CNS stimulation - restlessness, tremor preceeding clonic convulsions [convulsions are usually the most serious toxic reaction due to high doses so when you know you are giving high doses, premedicate with benzodiazepines]
CNS depression follows stimulation - respiratory failure
PNS - toxic to nerve tissue
CV system - block sodium channels and depress cardiac pacemaker activity, excitability and condition
[all local anesthetics other than cocaine cause arteriolar dilation leading to hypotension – cocaine may cause vasoconstriction, HTN and cardiac arrhythmias] – BUPIVACAINE IS THE MOST CARDIOTOXIC
Allergic reaction - related to ester anesthetics b/c they are converted to PABA derivates and many people are allergic to them
Blood – large doses of prilocaine may lead to accumulation of the metabolite o-toluidine which is capable of converting hemoglobin to methemoglobin
Systemic adverse effects of local anesthetics with increasing plasma concentration?
Drowsiness → parasthesias in mouth and tongue → tinnitus, auditory hallucinations → muscular spasms → seizures → coma → respiratory arrest → cardiac arrest
Drug interactions with local anesthetics?
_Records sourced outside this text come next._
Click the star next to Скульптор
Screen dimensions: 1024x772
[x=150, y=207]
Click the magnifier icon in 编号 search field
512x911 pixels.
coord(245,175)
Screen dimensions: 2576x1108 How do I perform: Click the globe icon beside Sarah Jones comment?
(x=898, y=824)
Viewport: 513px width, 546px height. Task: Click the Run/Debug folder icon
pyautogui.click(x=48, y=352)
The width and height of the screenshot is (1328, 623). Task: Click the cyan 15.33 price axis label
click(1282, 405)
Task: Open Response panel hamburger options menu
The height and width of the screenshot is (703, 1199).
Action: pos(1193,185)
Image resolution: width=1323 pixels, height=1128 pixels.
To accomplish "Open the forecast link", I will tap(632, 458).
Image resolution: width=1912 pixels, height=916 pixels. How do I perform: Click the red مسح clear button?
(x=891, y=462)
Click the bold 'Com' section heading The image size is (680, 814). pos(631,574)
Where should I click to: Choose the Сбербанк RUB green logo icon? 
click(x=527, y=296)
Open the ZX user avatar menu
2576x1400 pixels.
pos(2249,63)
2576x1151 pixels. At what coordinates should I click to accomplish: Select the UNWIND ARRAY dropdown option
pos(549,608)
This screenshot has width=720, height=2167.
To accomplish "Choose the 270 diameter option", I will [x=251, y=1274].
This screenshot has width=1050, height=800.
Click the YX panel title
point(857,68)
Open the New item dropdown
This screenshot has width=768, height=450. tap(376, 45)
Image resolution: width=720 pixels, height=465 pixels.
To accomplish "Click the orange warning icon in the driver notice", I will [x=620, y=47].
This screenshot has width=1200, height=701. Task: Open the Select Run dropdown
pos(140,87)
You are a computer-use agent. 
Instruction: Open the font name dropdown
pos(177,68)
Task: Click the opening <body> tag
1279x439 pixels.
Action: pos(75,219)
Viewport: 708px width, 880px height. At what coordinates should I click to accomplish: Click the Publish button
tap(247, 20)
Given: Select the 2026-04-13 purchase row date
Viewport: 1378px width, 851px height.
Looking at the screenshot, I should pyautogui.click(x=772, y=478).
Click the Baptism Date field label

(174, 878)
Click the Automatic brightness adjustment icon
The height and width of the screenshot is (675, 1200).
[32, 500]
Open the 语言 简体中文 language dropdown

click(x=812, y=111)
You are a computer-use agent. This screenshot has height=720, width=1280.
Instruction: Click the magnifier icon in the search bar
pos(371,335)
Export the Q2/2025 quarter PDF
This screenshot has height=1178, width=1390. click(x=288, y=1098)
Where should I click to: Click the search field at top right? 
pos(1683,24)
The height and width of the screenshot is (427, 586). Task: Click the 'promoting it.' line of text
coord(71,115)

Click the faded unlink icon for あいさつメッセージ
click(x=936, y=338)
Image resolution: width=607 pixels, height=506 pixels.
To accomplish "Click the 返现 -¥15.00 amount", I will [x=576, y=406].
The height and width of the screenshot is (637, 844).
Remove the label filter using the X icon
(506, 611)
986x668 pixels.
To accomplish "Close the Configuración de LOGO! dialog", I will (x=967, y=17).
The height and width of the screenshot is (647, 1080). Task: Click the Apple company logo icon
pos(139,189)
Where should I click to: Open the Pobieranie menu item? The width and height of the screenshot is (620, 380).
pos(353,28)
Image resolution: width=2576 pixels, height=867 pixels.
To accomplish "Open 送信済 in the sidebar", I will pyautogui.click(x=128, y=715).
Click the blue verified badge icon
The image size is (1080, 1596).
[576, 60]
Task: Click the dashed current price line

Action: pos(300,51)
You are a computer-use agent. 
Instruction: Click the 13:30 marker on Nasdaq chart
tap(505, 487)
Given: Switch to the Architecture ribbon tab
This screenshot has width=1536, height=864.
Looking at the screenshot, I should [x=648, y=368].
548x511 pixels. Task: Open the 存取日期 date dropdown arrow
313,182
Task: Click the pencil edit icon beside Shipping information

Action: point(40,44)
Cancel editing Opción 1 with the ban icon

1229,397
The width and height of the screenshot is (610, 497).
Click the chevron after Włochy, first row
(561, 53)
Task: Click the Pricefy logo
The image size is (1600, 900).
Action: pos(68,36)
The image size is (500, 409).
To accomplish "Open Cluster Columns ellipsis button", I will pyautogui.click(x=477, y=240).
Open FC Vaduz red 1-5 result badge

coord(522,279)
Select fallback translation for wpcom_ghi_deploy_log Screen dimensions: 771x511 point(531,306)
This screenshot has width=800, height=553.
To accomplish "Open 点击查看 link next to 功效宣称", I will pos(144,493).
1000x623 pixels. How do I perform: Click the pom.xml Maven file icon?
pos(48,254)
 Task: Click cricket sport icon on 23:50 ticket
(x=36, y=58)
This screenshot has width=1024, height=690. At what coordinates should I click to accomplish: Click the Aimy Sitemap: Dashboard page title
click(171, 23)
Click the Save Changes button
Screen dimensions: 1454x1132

Procaine hydrolyzed to PABA which inhibits sulfonamide action – so do not administer large doses of procaine if pt is on sulfonamide drug
Neuromuscular blockers vs Spasmolytics?
Neuromuscular blockers - causes paralysis [medications can be antagonists (non-depolarizing) or agonists (depolarizing)] – quarternary ammoniums that are highly polar but poorly soluble in lipids therefore do not cross BBB – administer via IV or IM
Spasmolytics - manage spasticity [medications can be chronic or acute]
Non-depolarizing blockers?
Benzylisoquinolines - tubocurarine (prototype), atracurium, cistracurium, mivacurium
Ammonio steroids - pancuronium, rocuronium, vecuronium
Depolarizing blockers?
Succinylcholine – two ACh molecules linked end-to-end
MOA of non-depolarizing blockers?
Competitive antagonists that can be overcome by increasing the concentration of ACh in the synapse – via neostigmine or edrophonium [AChEI] – Tubocurarine is the prototype
There is initial non-depolarizing blockers causing motor weakness followed by complete flaccid skeletal muscle that is inexcitable to stimulation.
MOA of depolarizing blockers?
Agonist nicotinic receptors that binds causing depolarization of the muscle, but since it is not metabolized effectively by AChE, it remains on the receptor causing it to become unresponsive resulting in flaccid paralysis.
Rapid onset of blockade – less than a minute and lasts for 5-10 minutes.
**Succinylcholine
Short, intermediate and long acting non-depolarizing blockers?
Short- acting - Mivacurium – liver excretion
Intermediate acting - Atracurium, Cisatracurium, Rocuronium, Veruronium
Long-acting - Tubocurarine, Pancuronium – kidney excretion
Metabolism of Altracurim?
Atracurium is inactivated by hydrolysis via nonspecific
plasma esterases and by a
spontaneous reaction. Because it is inactivated by plasma esterases, if the pt presents with renal failure, there is no increase in half life.
One major thing to watch out for with Altracurium metabolism is the metabolite Laudanosine, which leads to hypotension and
seizures. – because of this, Cistracurium was created which is a sterioisomer of atracurium and forms much less laudanosine. Cistracurium also causes less histamine release and has therefore largely replaced atracurium in clinical practice.
Metabolism of mivacurium?
Mivacurium is the only nondepolarizing blocker
classified as short acting.It is inactivated by hydrolysis via plasma butyrylcholinesterase. It is not dependent on liver or kidney.